RIAMCO

Rhode Island Archival and Manuscript Collections Online

For Participating Institutions

Alfred Galpin papers (Ms.2016.003)

Brown University Library

Box A
Brown University
Providence, RI 02912
Telephone: Manuscripts: 401-863-3723; University Archives: 401-863-2148
Email: Manuscripts: hay@brown.edu; University Archives: archives@brown.edu

Biographical note

Alfred Galpin was born on 8 November 1901 in Appleton, Wisconsin to Louisa S. and Alfred Galpin Jr. (1841-1924). While in high school, Galpin was selected by Howard P. Lovecraft (1890-1937) as the fourth vice president of the United Amateur Press Association and served two one year terms spanning 1917-1919. This initial interaction blossomed into an epistolary friendship that spanned nearly two decades. From 1918-1922, the correspondence consisted largely of the “Gallomo” round robins, so named for the participants’ surnames, Galpin, Lovecraft, and Maurice W. Moe (1882-1940) of which only seven letters survive. Galpin inspired Lovecraft to write a number of poems and an Elizabethan tragedy titled Alfredo (1918) to commemorate one of Galpin’s schoolboy crush, as well as an anti-alcohol tract on the heels of Prohibition that warned Galpin not to indulge in liquor titled Old Bugs (1919).

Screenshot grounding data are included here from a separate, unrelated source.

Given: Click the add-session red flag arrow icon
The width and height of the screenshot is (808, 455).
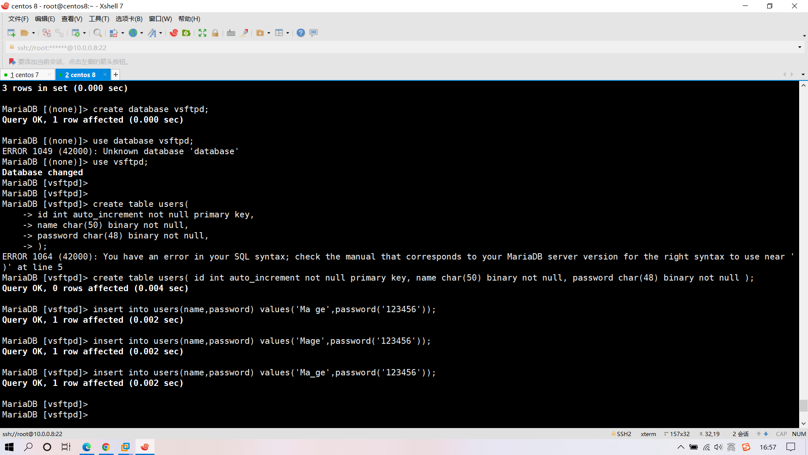Looking at the screenshot, I should [x=12, y=62].
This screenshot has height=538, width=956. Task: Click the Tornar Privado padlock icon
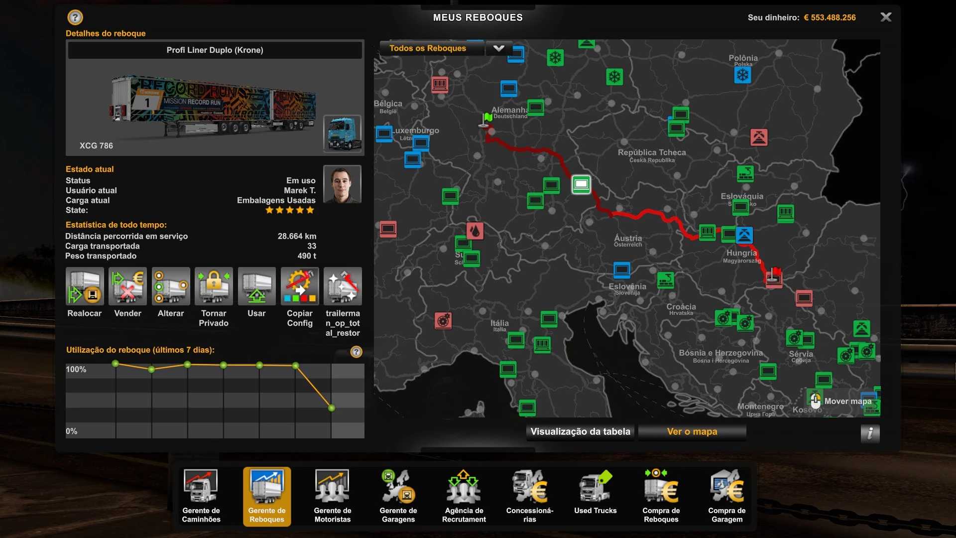click(x=214, y=286)
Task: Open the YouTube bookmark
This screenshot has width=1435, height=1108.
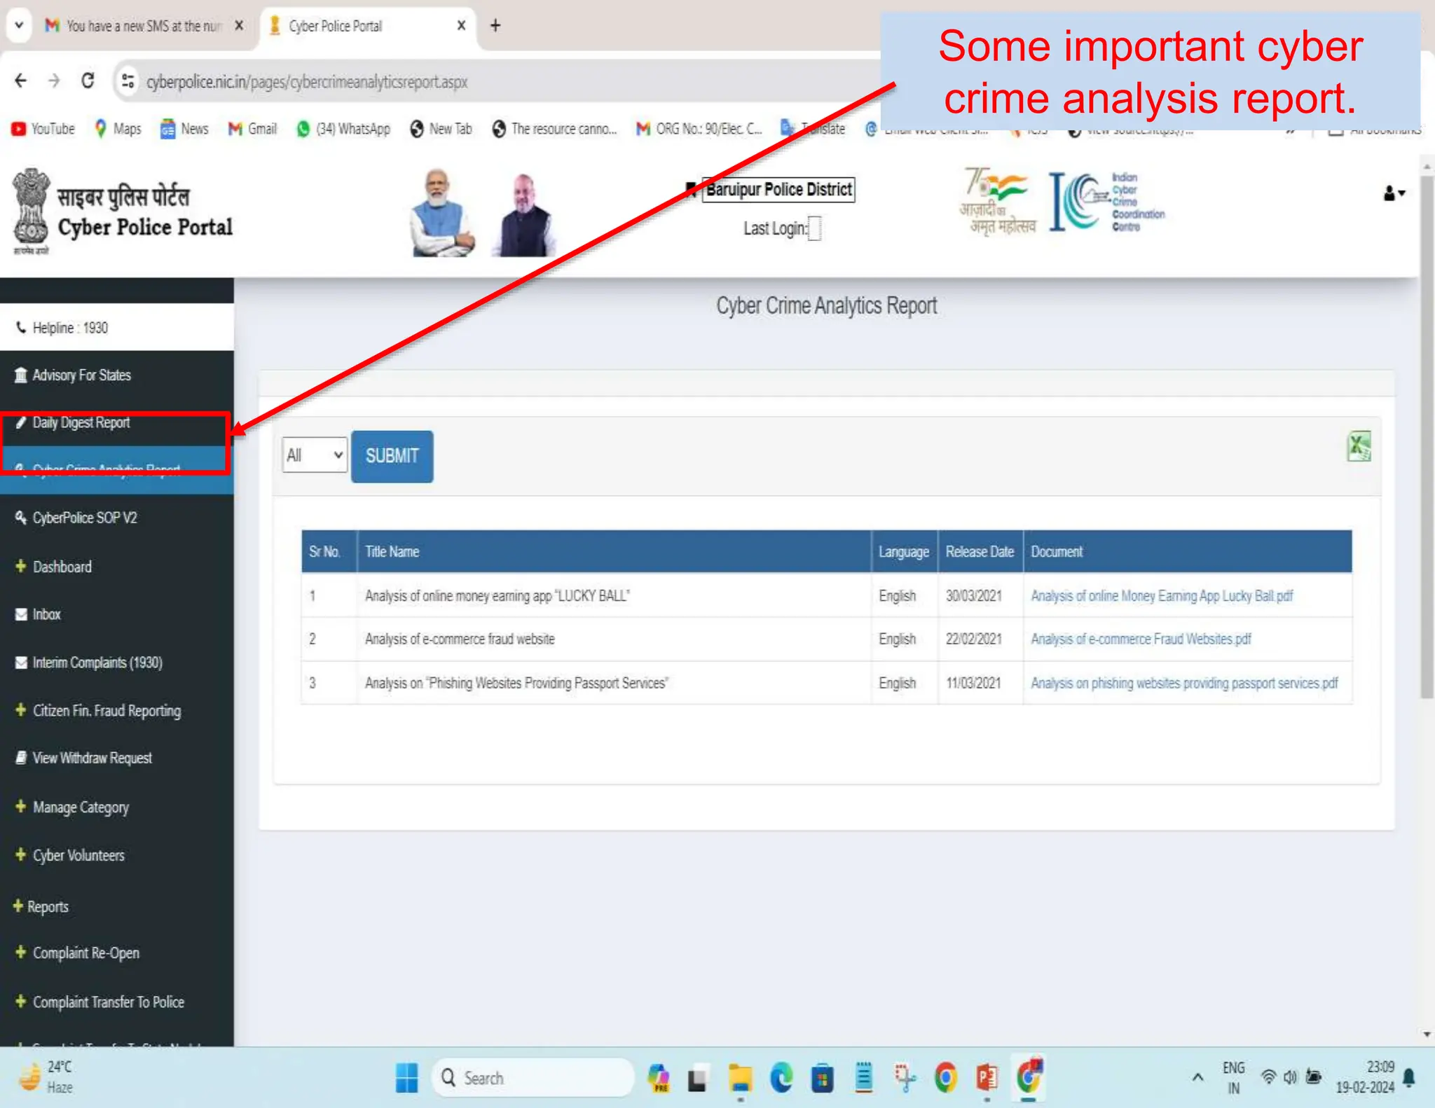Action: point(43,129)
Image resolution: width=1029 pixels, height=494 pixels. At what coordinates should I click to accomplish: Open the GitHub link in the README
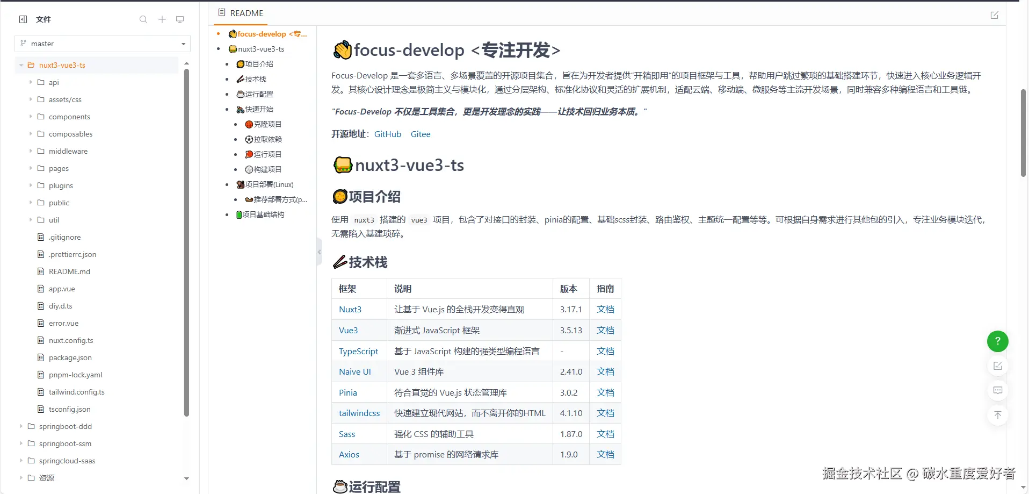(x=387, y=134)
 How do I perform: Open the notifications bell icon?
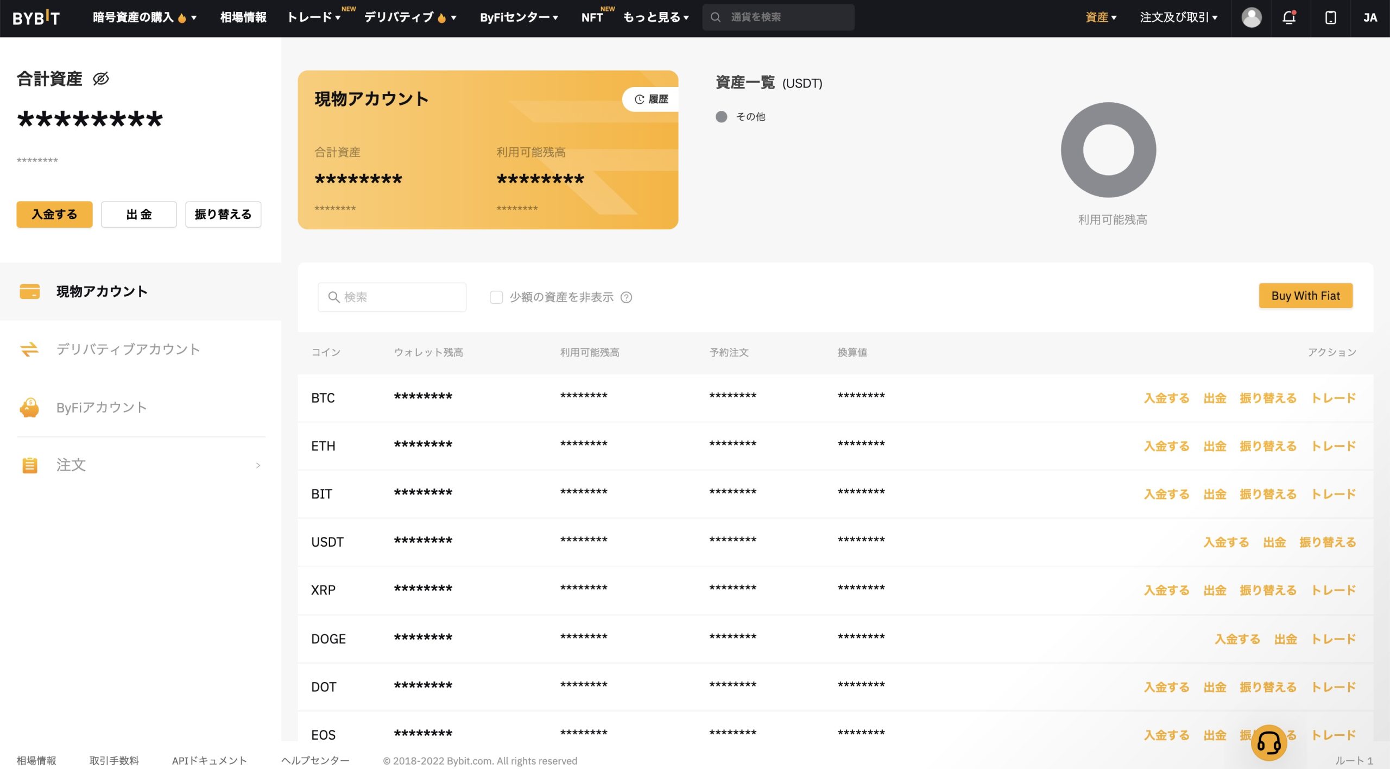point(1288,17)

In July 1922, Galpin persuaded Lovecraft to visit him in Cleveland, Ohio where he was staying with Samuel Loveman (1887-1976). This would be the only time the two would meet. Lovecraft also met Hart Crane (1899-1932) and George Kirk during his Cleveland visit, yet the most productive result was Galpin introducing Lovecraft to the poetry of Clark Ashton Smith.

Galpin was one of the more educated correspondents in Lovecraft’s circle. He received his bachelor’s degree in 1923 at the University of Wisconsin-Madison. Before going on to complete two M.A. degrees; one in French at the University of Chicago in 1926 and the second in music from Northwestern University in Chicago in 1930, Galpin married Lillian M. Roche on June 23 1924. Galpin attended the Sorbonne from 1931-1932 to study music, much the dismay of Lovecraft, who had high hopes for Galpin’s literary aspirations. This devotion to music, particularly the piano, became a lifelong passion. In 1937, at the time of Lovecraft’s death, Galpin was finishing the last in a loosely connected series of four short piano pieces. He dedicated the last piece to Lovecraft and named it “Lament for H. P. L.” This composition was published in Memorabilia (1944), a collection of stories and reminiscences of Lovecraft by his friends.

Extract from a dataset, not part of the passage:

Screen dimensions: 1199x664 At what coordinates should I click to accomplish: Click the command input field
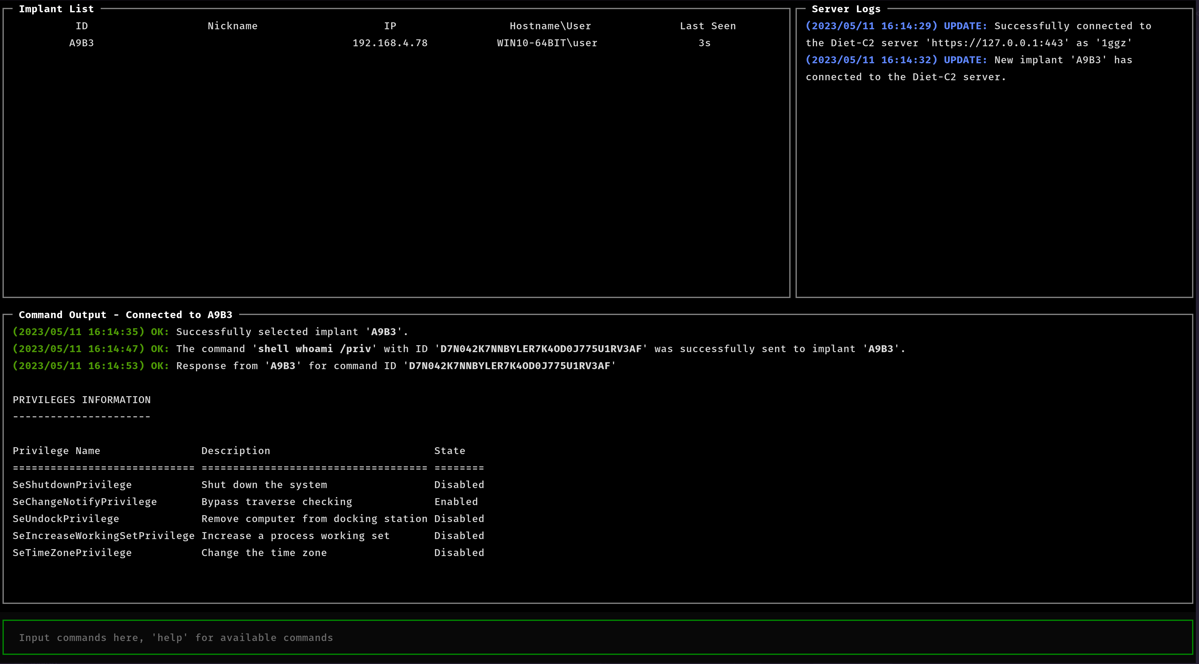pos(598,637)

In 1940, Galpin received his Ph.D. in French from the University of Wisconsin-Madison. During World War Two Galpin served as the head of the office of war information in Sardinia. After the war, he accepted an appointment in the Department of Romance Languages at the University of Wisconsin-Madison where he met Isabella Panzini, his second wife, whom he married in December of 1956.

In August of 1971, Galpin and his wife retired to the spa town Montecatini Terme in Tuscany, Italy. There, he wrote his memoir on Lovecraft titled “Memories of a Friendship,” resumed composing music, wrote letters, and attended a conference in Trieste that marked the fortieth anniversary of Lovecraft’s passing. He died on 5 March 1983 in Montecatini Terme, Italy.

  • Lovecraft, H. P. and Alfred Galpin, Letters to Alfred Galpin, edited by S. T. Joshi & David E. Schultz. New York: Hippocampus Press, 2000.